A Lumbar hernia is a protrusion through the lumbar triangle. There are two lumbar triangles, which lie between the bottom of the 12th (last) rib and the hipbone and are situated around the back of the body.
Who commonly presents with it?
Lumbar hernia are very rare and can present in any individual. Diagnosing a lumbar hernia can often prove difficult with further tests required in some cases.
How does it present?
A Lumbar hernia is usually noticed as a lump on the back, which can be painful on coughing. A lumbar hernia can also have other vague symptoms of general back pain or discomfort. The lump may still be apparent on lying flat and also be aggravated by exercise. The hernia usually contains fat overlying the bowel (extraperitoneal fat) but can also rarely contain bowel.
What can be done?
If relatively symptom free lumbar hernia can be left alone. Most patients though require surgical repair as the hernia may become uncomfortable especially when lying down. The risk of incarceration or strangulation is though very small. Surgery involves an incision over the lump and closure of the defect with the use of a mesh. The mesh is designed to strengthen the repair. Surgery requires a general anaesthetic.

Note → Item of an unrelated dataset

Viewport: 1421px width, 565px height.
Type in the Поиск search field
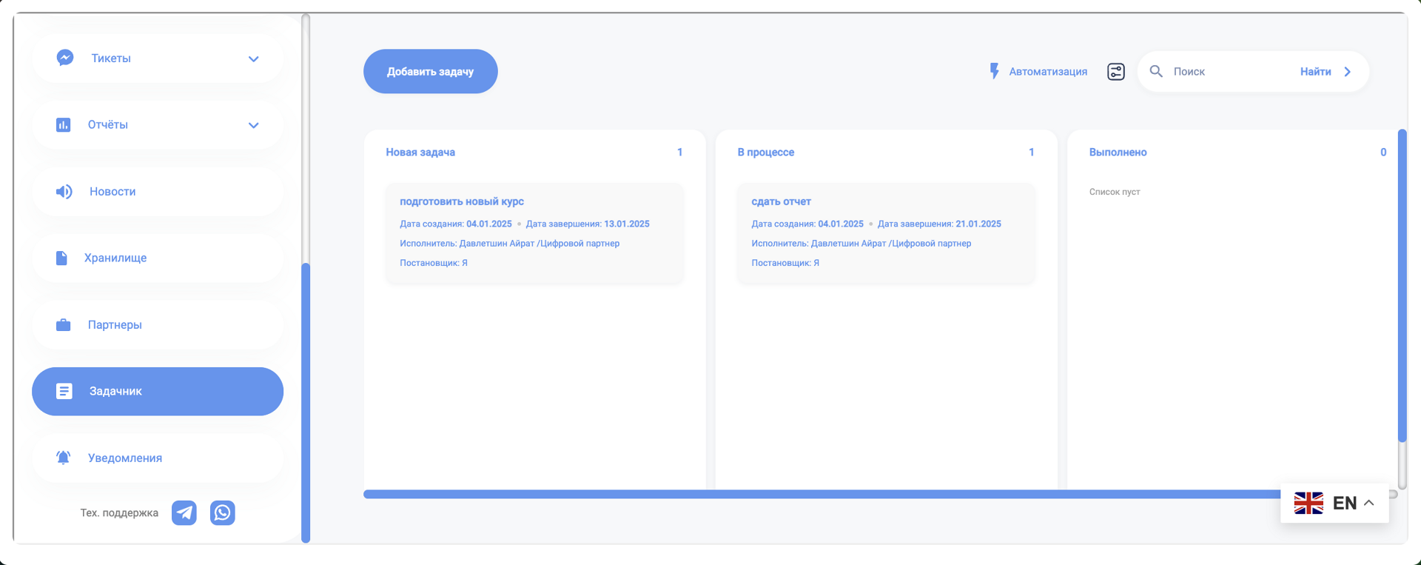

How long will your recovery take?
Recovery does not take long, with most patients being discharged within 2 to 3 days of surgery. Complete recovery is based on individual needs and fitness of the patient. Patients are encouraged to start mobilising gently immediately after surgery and refrain from lifting heavy objects for at least one month. A return to full activities is expected within 4 to 6 weeks.
What are the main risks of surgery?
Your surgeon will advise on any specific complications and risks. For all types of surgery there is always a risk of wound infection and a 2-5% risk of recurrence of the hernia.